Many mystics state that Christ is crucified in the liver. There is no doubt that the liver is the seat of appetites and desires. From that point of view, we can really state that we have Christ crucified in the liver.
The liver has five admirable lobes, five groups of wise harmonic tubes, five wonderful sangineous vessels, and five basic functions.
The number five of the liver reminds us of the law, the Nemesis that weighs on all those actions that are the offspring of desire and of all evil.
On the brass liver found in the ruins of Piacenza were found the engravings of the twelve zodiacal signs. This invites us to think on the five of the liver. It is said that the ancient astrologists prognosticated by consulting the liver. They looked at the liver and forecasted.
The whole zodiac of the microcosmic human being has its own laws and its signs written in the liver.
The lobe of the liver unifies the whole structure of the liver. The lobe of the liver unifies the hepatic functions. When biologists study the hepatic gland, they are able to prove that the wonderful lobe of the liver is something like a small liver in miniature. This is admirable! Whosoever comes to totally know the whole lobe of the liver knows practically the whole liver. The lobe of the liver is a mass of admirable cells united by a wonderful adjoining tissue. Each lobe contains five of six beautiful and perfect sides; each lobe possesses its own set of minute and beautiful vessels, its own secreting cells and its own tubes. A group of small hepatic lobes of the liver construct the liver itself. This is the law of five.

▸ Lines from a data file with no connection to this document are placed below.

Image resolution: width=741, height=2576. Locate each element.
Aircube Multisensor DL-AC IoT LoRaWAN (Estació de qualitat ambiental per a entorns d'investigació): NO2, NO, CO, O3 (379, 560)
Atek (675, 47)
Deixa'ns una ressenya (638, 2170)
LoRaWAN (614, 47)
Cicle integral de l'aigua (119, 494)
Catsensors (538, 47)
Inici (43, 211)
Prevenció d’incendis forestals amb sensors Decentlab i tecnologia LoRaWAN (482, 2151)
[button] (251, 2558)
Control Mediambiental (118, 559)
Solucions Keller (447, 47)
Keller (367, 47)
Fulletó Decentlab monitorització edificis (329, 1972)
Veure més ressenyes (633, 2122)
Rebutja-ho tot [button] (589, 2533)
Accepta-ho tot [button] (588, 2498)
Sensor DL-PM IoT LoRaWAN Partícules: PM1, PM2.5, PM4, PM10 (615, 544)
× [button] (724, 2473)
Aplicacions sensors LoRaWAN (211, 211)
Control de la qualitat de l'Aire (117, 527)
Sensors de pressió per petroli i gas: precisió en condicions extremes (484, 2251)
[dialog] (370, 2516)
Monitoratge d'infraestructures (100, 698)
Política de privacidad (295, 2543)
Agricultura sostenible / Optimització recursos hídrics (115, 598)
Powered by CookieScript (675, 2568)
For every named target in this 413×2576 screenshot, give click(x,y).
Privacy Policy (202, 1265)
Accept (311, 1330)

The cells of the liver secrete the bile so indispensable for the digestion of fats.
The liver produces the glucose so important for the tissues. This work of the transformation of sugar into glucose is an admirable work of alchemy. There are certain internal secretions of the liver that regulate the alchemical transmutation of glucose and of glycogen into sugar.

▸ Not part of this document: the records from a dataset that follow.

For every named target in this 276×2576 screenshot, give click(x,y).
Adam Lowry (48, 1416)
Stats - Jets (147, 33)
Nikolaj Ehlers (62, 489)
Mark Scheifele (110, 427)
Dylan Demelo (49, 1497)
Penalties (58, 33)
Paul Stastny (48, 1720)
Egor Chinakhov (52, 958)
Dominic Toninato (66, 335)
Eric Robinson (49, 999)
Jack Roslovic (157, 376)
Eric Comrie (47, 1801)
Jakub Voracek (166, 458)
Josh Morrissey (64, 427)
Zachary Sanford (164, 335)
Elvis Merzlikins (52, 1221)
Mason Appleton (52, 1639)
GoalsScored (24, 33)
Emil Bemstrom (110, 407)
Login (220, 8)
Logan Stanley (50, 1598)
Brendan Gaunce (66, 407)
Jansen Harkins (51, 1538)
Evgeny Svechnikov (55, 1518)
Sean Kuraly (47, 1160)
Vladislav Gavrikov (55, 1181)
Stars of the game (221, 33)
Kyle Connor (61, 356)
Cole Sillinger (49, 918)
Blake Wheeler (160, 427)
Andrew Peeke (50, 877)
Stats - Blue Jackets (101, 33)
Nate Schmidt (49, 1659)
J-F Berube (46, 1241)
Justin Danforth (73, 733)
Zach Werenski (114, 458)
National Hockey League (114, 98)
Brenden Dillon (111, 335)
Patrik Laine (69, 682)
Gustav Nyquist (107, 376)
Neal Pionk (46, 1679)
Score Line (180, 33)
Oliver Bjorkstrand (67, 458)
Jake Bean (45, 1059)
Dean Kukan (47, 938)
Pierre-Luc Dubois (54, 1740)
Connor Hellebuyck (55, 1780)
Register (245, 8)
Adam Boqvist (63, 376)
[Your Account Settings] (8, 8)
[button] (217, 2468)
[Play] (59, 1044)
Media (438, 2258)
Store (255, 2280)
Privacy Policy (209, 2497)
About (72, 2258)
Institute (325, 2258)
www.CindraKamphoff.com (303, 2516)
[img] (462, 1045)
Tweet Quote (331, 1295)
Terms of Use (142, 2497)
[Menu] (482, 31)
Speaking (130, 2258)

The liver controls the calories of the organism.
In its alchemical laboratory, the liver produces the substance called coagulase. Coagulase is an indispensable substance for coagulation.
All five functions of the liver are fundamental for the life of the organism. The liver is in charge of burning in its alchemical laboratory all the wasted and old cells, forming residues that are easily eliminated.
The hepatic artery gives the liver all the blood it needs. The adjoining tissue that enfolds the liver reaches to penetrate inside the organ itself and separate it into its five perfect divisions. Each small lobe of the liver is like an island surrounded by a multitude of sanguineous vessels.
The portal vein carries venous blood to the liver. This vein inside the liver ramifies into a multitude of vessels. Each small lobe of the liver has its own vein. Each cell of the small lobes of the liver is placed in a net of minute sanguineous vessels.
There are also small interlobular veins. Each cell of the small lobes of the liver receives the venous blood proceeding from the stomach, spleen, pancreas and intestines through the famous portal vein that, like a river of pure life, takes nourishment to the liver. The barren islets of the cells of the liver receive their sanguineous nourishment from the small interlobular veins. Nothing is left without life in the liver. Everything receives life.
Each cell of the liver is a true alchemical laboratory in charge of wisely transmuting the food into valuable substances for all the cells of the organism. All the transformed blood leaves through the small interlobular veins to pass to the interior of a vessel named the central vein.
The central vein drains off into that great abundant river known as the vena cava. The hepatic cells that live inside the liver like small conscious and intelligent workers have to transform many substances in the bile to help digestion. The bile remains in the bile duct until it is needed, then it is emptied into the duodenum.
The sages of Hindustan see clairvoyantly that from the hepatic gland emerges a lotus flower, the hepatic chakra.